## Problem to solve
Copy, word for word, the line containing "Where should I" and each line that follows it in the entries below; pictures do not belong in the copy.

(Records contained in a dataset)
▶

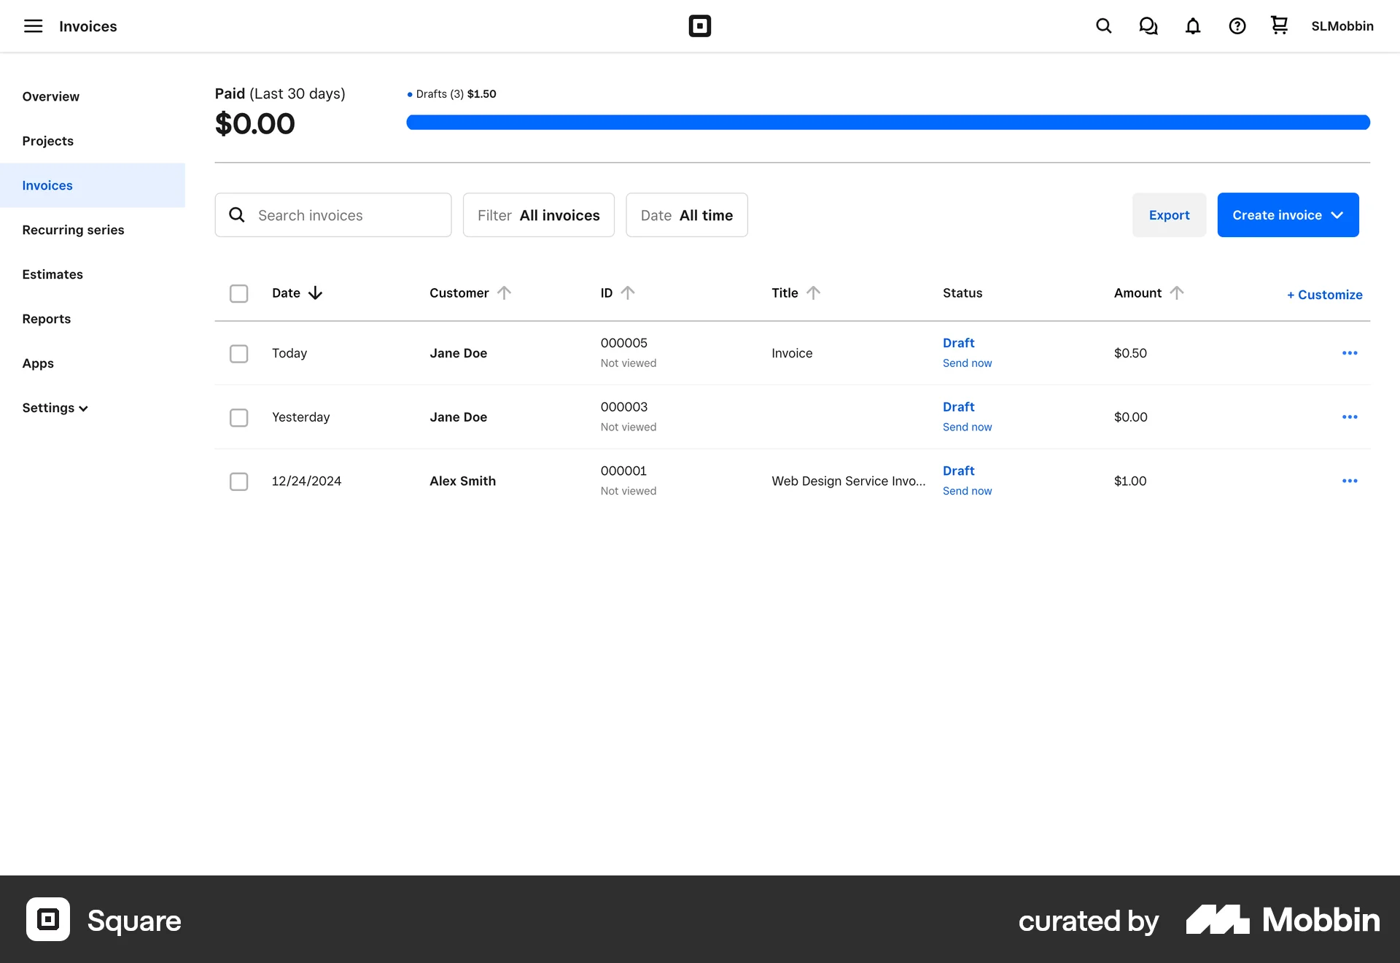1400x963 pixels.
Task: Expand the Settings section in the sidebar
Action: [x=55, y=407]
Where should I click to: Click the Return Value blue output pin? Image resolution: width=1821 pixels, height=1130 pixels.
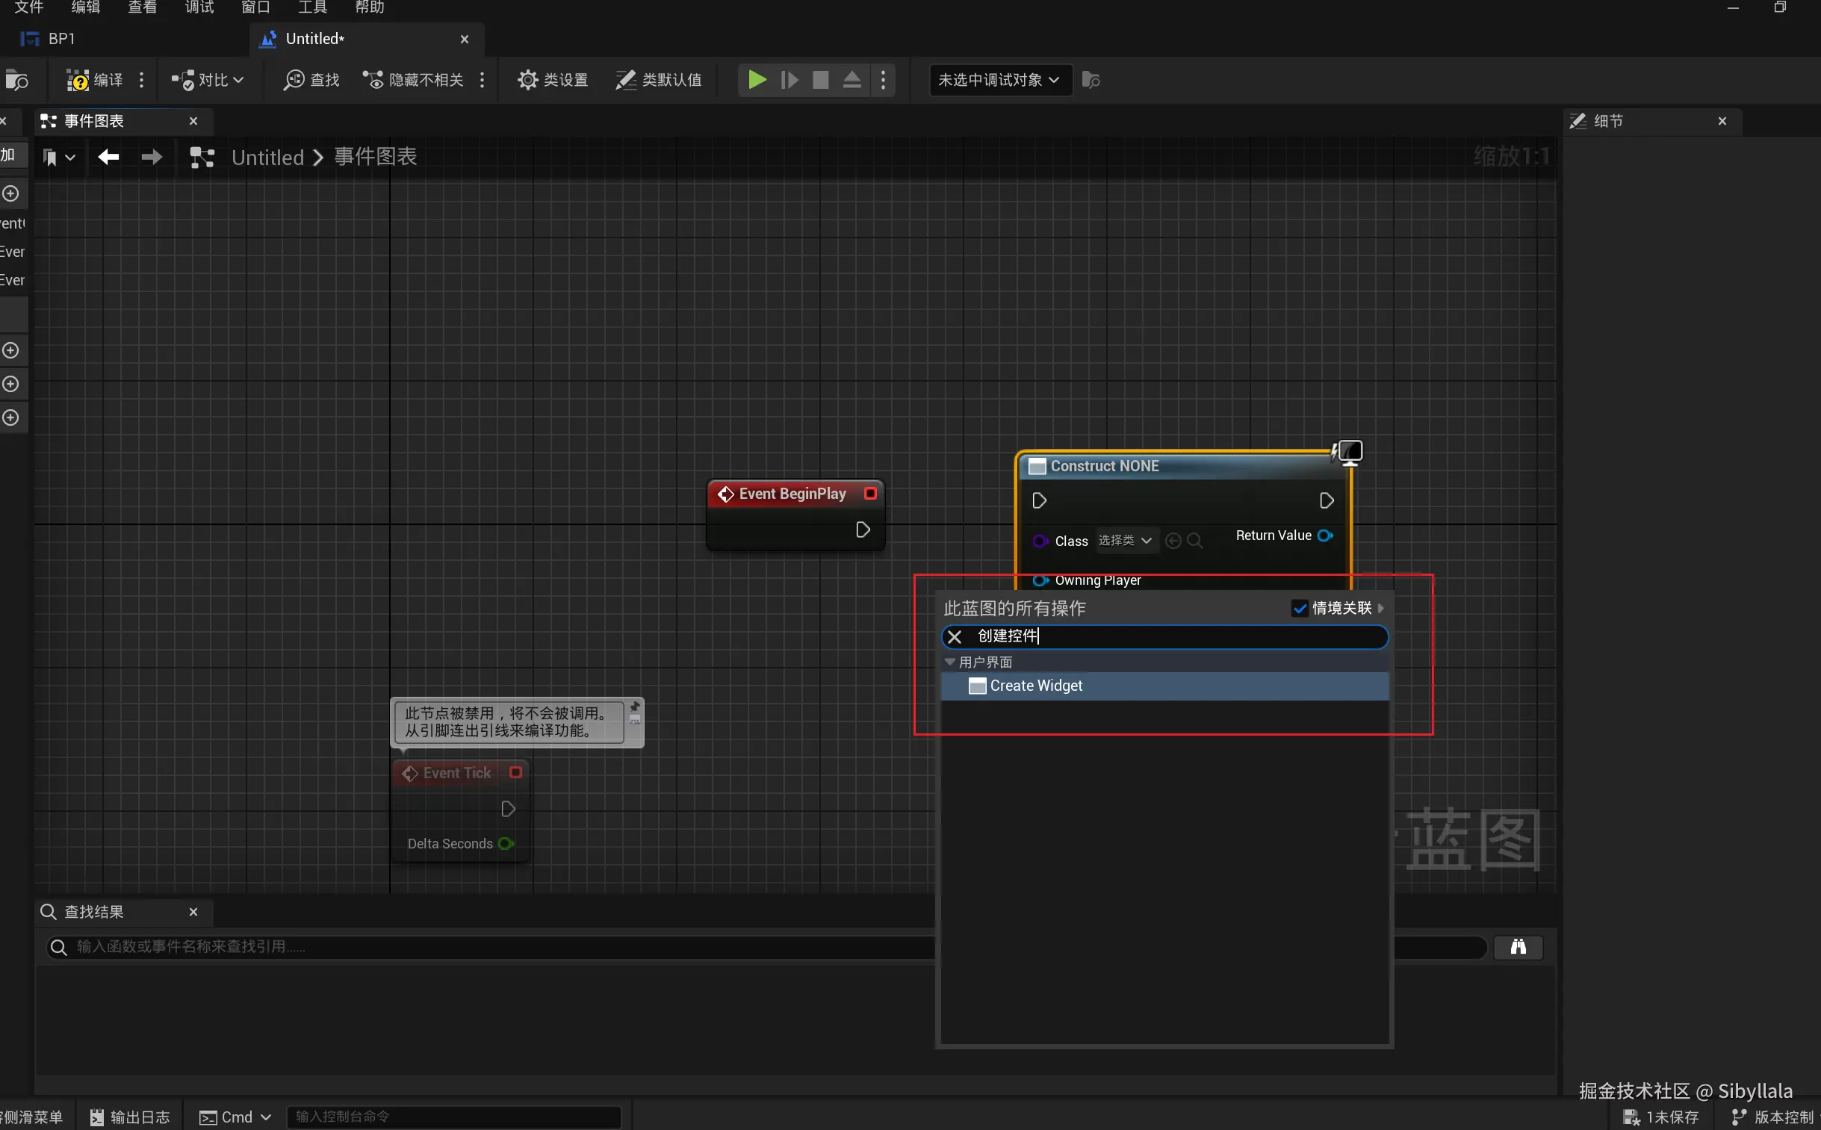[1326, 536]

◀

## Completed exercise
Where should I click to: Click the Return Value blue output pin? Image resolution: width=1821 pixels, height=1130 pixels.
[1326, 536]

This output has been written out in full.